Proprietà della carbossimetilcellulosa sodica

Carbossimetilcellulosa di sodioÈ un etere di cellulosa anionico che si presenta come una polvere fibrosa flocculenta bianca o leggermente gialla, inodore, insapore e non tossico; facilmente solubile in acqua fredda o calda per formare una soluzione trasparente con una certa viscosità, la soluzione è neutra o leggermente alcalina; insolubile in solventi organici come etanolo, etere, isopropanolo, acetone, ecc., solubile in soluzioni di etanolo o acetone contenenti il ​​60% di acqua.

È igroscopico, stabile alla luce e al calore, la viscosità diminuisce con l'aumento della temperatura, la soluzione è stabile a valori di pH compresi tra 2 e 10, a valori di pH inferiori a 2 si verifica la precipitazione di solidi, mentre a valori di pH superiori a 10 la viscosità diminuisce. La temperatura di decolorazione è di 227℃, la temperatura di carbonizzazione è di 252℃ e la tensione superficiale di una soluzione acquosa al 2% è di 71 nm/n.

Questa è una proprietà fisica della carbossimetilcellulosa sodica: quanto è stabile?

Le proprietà fisiche della carbossimetilcellulosa sodica sono molto stabili, pertanto si presenta come una polvere bianca o gialla di lunga durata. Le sue caratteristiche di incolore, inodore e non tossicità la rendono adatta a diverse applicazioni, come l'industria alimentare, chimica, ecc.
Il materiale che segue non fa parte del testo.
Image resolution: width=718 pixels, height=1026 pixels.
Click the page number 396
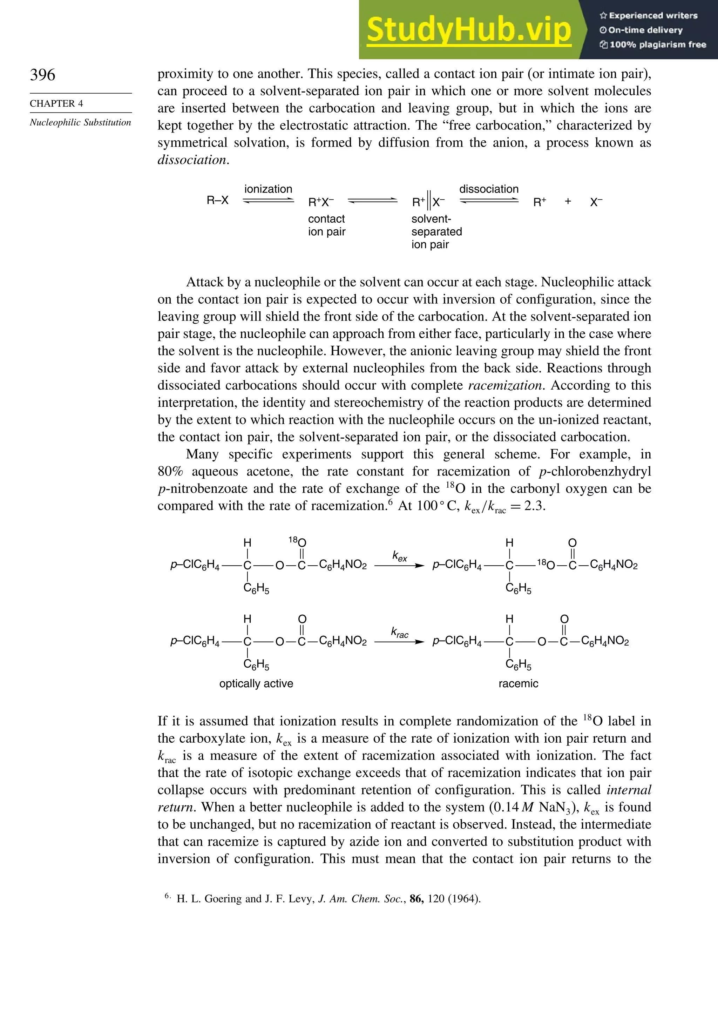[42, 75]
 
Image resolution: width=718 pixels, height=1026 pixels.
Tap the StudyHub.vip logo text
[469, 30]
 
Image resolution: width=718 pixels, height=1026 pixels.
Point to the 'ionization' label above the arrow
[268, 189]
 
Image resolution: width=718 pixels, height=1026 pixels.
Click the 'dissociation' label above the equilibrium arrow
[489, 189]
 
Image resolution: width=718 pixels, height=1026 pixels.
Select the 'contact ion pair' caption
[327, 225]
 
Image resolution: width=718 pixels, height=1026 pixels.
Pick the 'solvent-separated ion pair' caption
[436, 231]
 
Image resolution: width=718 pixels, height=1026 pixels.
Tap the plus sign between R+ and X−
[568, 202]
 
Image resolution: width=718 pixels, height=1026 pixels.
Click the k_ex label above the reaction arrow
[399, 556]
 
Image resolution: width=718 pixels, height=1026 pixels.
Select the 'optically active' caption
[256, 683]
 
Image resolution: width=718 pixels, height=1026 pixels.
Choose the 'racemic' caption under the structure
[518, 683]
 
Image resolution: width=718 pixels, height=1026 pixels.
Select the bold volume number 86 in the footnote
[416, 899]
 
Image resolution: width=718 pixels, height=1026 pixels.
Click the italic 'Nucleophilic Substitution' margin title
[80, 122]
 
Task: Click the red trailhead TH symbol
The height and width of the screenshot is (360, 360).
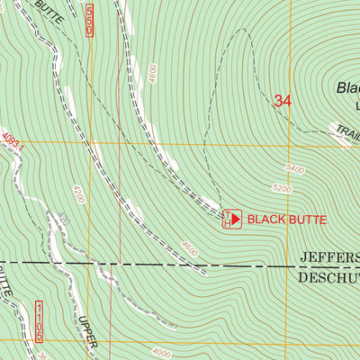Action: click(x=231, y=219)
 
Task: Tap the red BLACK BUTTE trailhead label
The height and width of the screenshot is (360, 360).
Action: click(x=287, y=219)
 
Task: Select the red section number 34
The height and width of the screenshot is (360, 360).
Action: click(x=284, y=102)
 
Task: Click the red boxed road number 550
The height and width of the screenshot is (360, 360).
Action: click(x=90, y=18)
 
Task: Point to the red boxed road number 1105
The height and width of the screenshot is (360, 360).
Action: click(x=40, y=321)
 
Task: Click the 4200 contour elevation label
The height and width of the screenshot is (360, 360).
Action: click(x=80, y=193)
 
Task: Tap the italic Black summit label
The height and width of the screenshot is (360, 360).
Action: click(x=347, y=88)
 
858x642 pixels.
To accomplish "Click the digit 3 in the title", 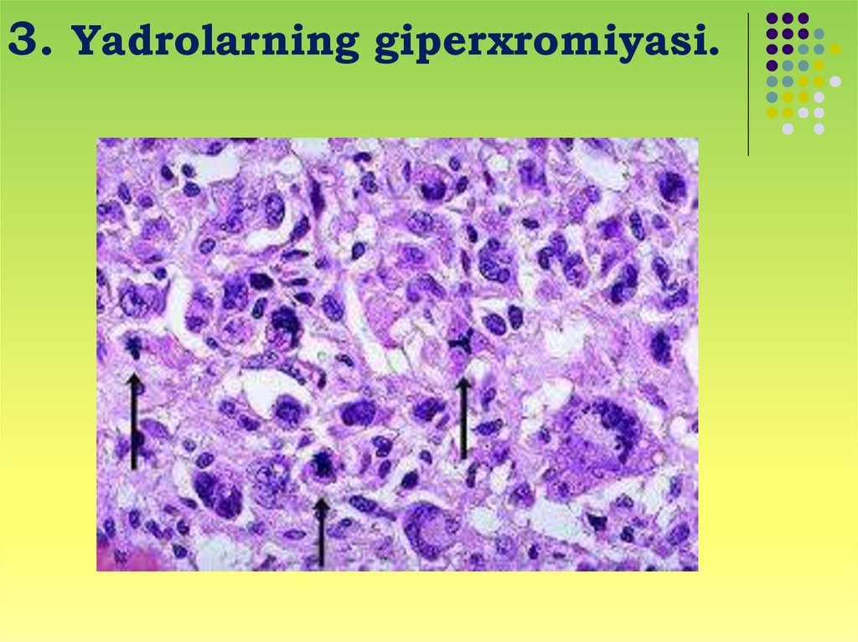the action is click(22, 39).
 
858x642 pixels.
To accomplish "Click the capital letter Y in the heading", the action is click(87, 40).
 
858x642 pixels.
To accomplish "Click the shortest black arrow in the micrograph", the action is click(322, 532).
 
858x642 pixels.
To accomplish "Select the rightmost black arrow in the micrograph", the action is click(463, 418).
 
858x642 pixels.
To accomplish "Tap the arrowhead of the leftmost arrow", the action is click(134, 382).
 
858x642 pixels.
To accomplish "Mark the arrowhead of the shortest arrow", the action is click(322, 507).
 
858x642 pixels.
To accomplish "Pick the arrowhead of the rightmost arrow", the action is click(463, 385).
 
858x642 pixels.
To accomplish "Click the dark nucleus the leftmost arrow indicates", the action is click(133, 345).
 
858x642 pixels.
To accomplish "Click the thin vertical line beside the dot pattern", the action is click(748, 85).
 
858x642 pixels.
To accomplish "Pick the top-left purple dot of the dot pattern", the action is click(772, 18).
Allo stesso tempo, possiede un'ottima solubilità e può essere disciolta in acqua fredda o calda per formare un gel, e la soluzione ottenuta è neutra o leggermente alcalina, il che ne consente un ampio utilizzo e garantisce risultati ottimali.

È proprio grazie alla sua elevata solubilità che la carbossimetilcellulosa di sodio trova impiego in molteplici ambiti, sia nella produzione che nella vita quotidiana. Le sue proprietà fisiche sono estremamente stabili e i benefici che può apportare saranno evidenti, permettendoci di godere di una sensazione diversa.